• CHECK YOUR UNDERSTANDING:
[1] List every Pop!_OS version number that appears in the article on Pop!_OS 24.04 that follows.
[2] Answer these questions from the article on Pop!_OS 24.04 given below.
(a) In what programming language is the COSMIC desktop implemented?
(b) When did the first Pop OS release appear?
(c) In what year did the Register cover the plans for COSMIC?

[EXTRACT TO READ Boundary: Start]

It’s quite a long way from ready – but it’s clearly visible in the distance
The latest version of System76’s Ubuntu remix is available, but it’s not finished by any means. The new Rust-based desktop is somewhat usable, though.
US shifter of Linux boxes System76 has released alpha 1 of Pop!_OS 24.04. It’s the company’s remix of Ubuntu Noble Numbat, with its own in-house ground-up desktop environment, codenamed COSMIC and implemented in Rust. The result is a new and incomplete desktop, running on top of a fairly stable and mature OS. Some parts are still missing and we saw some occasional but repeatable app crashes, but it’s usable if you’re patient. It has already received some rave reviews, but we think it will sharply polarize users.
Pop OS is a relatively new distro: the first release appeared in late 2017, and the Reg FOSS desk has looked at it a couple of times: first at version 21.10, which caused us significant problems, and later at the next LTS release, version 22.04 which proved less troublesome. As an Ubuntu remix, it makes some interesting but not all that profound changes under the covers. What’s interesting about this release in particular is its new desktop environment, COSMIC. This has been a long time coming – the Register covered the plans way back in 2021. A few years later, we have a preliminary version to try out.

[EXTRACT TO READ Boundary: End]
[SUPPLIED INFORMATION Boundary: Start]

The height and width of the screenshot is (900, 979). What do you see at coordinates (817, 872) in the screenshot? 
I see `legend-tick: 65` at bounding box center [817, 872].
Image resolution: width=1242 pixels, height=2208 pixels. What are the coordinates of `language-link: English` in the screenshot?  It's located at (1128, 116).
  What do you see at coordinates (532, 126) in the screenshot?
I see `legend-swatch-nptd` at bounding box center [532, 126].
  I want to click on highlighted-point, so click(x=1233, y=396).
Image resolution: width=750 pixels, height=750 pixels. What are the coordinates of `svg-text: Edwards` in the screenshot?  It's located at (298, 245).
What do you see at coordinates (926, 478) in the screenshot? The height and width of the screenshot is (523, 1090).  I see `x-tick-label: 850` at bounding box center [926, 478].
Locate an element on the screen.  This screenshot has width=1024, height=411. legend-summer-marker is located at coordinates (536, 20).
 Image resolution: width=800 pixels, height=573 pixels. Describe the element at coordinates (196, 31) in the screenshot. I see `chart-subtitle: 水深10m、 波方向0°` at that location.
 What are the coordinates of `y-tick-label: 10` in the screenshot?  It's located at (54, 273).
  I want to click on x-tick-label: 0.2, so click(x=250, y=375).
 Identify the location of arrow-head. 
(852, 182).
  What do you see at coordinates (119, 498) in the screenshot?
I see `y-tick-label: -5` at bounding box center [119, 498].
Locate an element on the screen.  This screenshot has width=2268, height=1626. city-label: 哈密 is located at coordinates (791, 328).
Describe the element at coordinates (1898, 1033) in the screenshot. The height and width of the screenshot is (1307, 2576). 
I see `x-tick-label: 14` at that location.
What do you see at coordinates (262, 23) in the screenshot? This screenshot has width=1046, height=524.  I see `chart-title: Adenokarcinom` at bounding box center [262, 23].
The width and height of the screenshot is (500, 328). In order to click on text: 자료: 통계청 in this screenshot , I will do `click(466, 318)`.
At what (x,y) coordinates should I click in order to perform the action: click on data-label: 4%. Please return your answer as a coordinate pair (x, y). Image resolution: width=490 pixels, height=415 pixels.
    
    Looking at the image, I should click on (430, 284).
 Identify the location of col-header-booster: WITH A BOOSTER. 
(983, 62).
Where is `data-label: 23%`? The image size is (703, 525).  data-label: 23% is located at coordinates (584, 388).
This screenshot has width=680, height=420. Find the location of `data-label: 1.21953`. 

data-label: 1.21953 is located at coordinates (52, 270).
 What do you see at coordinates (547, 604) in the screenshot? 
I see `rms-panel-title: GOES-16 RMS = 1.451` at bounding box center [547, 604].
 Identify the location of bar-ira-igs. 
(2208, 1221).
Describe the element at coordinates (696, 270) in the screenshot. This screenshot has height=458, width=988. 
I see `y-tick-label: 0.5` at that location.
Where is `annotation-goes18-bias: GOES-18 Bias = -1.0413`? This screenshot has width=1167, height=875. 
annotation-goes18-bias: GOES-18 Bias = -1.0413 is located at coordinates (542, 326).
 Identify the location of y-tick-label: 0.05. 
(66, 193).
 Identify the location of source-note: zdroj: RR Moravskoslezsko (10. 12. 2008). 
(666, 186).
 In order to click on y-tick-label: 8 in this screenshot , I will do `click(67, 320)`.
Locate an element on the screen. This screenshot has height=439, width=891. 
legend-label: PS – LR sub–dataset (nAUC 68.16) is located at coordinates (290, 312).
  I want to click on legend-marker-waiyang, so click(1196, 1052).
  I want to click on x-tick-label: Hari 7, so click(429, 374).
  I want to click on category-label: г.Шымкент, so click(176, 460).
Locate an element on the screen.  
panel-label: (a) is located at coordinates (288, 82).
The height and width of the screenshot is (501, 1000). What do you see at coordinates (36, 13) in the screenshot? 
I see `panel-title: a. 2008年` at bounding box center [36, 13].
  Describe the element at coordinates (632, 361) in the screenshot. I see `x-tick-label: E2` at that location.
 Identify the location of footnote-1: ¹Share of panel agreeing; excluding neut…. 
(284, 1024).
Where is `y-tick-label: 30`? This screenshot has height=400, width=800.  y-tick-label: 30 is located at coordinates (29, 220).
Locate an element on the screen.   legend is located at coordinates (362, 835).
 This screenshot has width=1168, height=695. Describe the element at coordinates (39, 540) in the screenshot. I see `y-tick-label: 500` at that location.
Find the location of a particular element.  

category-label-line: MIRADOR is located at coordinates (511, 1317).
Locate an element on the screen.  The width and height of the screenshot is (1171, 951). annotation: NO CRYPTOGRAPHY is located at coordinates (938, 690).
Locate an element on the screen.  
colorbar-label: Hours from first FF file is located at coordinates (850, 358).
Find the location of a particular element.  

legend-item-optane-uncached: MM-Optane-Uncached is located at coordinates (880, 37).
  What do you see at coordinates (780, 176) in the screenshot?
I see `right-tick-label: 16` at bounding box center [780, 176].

[SUPPLIED INFORMATION Boundary: End]

• OUTPUTS BY TASK:
[1] 24.04, 21.10, 22.04

[2]
(a) Rust
(b) Late 2017
(c) 2021